What you will do:
**1)** In the gas expansion passage, list each symbol that is given a description in words, along with that description.
**2)** Please copy the gas expansion passage word for word, from "Consider an ideal" to "throughout the expansion.".

Text provided:
Asked by ppratim02 25th January 2016, 6:16 PM
Answered by Expert

Consider an ideal gas enclosed in a cylinder fitted with a weightless and frictionless piston. The cylinder is not insulated. The external pressure, Pext is equal to pressure of the gas, Pgas.

 Pgas  = Pgas  = P

 If the external pressure is decreased by an infinitesimal amount dP, the gas will expand by an infinitesimal volume, dV. As a result of expansion, the pressure of the gas within the cylinder falls to Pgas – dP, i.e., it becomes again equal to the external pressure and, thus, the piston comes to rest. Such a process is repeated for a number of times, i.e., in each step the gas expands by a volume dV.

 Since the system is in thermal equilibrium with the surroundings, the infinitesimally small cooling produced due to expansion is balanced by the absorption of heat from the surroundings and the temperature remains constant throughout the expansion.

Data entries:

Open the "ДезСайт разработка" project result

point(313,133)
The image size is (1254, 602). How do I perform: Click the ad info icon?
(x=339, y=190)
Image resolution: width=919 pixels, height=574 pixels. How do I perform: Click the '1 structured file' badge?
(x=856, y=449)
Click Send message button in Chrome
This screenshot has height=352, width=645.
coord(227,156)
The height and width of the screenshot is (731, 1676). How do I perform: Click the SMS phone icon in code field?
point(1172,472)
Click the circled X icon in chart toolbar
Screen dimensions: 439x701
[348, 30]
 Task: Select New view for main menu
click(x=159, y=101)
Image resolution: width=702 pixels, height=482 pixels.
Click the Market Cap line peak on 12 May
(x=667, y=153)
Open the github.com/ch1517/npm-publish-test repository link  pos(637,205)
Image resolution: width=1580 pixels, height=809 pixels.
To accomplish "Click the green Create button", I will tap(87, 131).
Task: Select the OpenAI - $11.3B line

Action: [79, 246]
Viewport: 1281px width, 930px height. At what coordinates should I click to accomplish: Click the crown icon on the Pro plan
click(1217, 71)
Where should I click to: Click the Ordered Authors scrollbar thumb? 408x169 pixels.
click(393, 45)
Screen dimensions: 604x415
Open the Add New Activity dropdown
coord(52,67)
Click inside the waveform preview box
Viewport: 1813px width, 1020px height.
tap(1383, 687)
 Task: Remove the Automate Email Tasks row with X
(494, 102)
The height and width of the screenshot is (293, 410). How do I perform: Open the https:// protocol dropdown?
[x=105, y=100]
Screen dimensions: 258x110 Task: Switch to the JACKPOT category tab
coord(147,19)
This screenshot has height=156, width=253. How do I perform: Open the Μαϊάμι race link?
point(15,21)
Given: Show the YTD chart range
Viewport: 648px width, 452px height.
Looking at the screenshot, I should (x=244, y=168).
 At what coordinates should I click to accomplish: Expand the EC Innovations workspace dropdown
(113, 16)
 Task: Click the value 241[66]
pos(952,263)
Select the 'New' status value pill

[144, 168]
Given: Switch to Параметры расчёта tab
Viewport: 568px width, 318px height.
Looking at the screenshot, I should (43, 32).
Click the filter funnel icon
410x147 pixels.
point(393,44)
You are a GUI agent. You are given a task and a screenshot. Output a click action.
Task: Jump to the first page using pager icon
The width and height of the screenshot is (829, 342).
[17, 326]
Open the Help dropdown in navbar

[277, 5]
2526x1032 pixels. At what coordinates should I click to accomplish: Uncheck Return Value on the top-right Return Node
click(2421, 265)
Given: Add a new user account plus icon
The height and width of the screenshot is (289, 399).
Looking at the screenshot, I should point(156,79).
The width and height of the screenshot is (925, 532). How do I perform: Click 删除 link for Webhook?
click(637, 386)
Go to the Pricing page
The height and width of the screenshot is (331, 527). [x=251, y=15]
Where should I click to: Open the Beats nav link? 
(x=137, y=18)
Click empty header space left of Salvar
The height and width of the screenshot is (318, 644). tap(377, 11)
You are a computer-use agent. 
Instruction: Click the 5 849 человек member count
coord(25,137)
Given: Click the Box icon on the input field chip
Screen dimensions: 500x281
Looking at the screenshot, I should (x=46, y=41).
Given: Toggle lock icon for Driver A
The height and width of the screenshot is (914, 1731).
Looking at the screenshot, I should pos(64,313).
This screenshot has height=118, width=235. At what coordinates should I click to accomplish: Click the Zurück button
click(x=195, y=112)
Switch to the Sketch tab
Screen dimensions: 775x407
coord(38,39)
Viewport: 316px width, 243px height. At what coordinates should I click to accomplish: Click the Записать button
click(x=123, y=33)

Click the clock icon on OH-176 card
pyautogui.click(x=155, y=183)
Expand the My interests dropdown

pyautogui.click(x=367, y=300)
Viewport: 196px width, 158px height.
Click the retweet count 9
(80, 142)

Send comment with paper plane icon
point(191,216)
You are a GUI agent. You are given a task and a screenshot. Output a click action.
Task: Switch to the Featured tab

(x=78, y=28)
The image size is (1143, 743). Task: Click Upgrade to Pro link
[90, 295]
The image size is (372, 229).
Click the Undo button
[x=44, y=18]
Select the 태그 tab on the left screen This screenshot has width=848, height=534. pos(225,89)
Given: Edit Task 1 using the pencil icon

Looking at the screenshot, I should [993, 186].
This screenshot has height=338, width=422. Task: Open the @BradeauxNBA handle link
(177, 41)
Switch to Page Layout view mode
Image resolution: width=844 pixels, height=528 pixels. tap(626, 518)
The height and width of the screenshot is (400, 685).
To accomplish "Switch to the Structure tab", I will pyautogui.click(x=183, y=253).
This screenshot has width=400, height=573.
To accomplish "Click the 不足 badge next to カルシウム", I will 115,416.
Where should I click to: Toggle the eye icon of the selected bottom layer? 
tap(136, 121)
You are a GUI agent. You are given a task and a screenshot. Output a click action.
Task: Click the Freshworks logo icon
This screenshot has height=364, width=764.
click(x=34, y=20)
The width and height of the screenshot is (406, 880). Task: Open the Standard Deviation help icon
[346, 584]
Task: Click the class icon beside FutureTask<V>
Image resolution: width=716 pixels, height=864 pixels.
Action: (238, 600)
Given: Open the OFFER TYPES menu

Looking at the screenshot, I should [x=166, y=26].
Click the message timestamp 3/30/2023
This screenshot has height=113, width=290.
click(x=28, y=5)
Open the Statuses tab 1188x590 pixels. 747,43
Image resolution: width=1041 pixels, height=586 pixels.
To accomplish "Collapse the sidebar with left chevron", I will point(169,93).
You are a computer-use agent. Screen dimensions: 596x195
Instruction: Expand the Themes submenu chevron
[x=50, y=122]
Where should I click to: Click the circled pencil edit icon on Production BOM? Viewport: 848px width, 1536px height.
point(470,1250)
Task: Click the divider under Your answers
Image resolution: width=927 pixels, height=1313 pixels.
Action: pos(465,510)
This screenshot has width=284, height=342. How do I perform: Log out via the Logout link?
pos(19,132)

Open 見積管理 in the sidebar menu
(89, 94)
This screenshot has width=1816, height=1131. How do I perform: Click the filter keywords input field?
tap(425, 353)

Task-by-task solutions:
**1)**
- Pext: the external pressure
- Pgas: the pressure of the gas
- dP: an infinitesimal amount by which the external pressure is decreased
- dV: an infinitesimal volume by which the gas expands

**2)**
Consider an ideal gas enclosed in a cylinder fitted with a weightless and frictionless piston. The cylinder is not insulated. The external pressure, Pext is equal to pressure of the gas, Pgas.

 Pgas  = Pgas  = P

 If the external pressure is decreased by an infinitesimal amount dP, the gas will expand by an infinitesimal volume, dV. As a result of expansion, the pressure of the gas within the cylinder falls to Pgas – dP, i.e., it becomes again equal to the external pressure and, thus, the piston comes to rest. Such a process is repeated for a number of times, i.e., in each step the gas expands by a volume dV.

 Since the system is in thermal equilibrium with the surroundings, the infinitesimally small cooling produced due to expansion is balanced by the absorption of heat from the surroundings and the temperature remains constant throughout the expansion.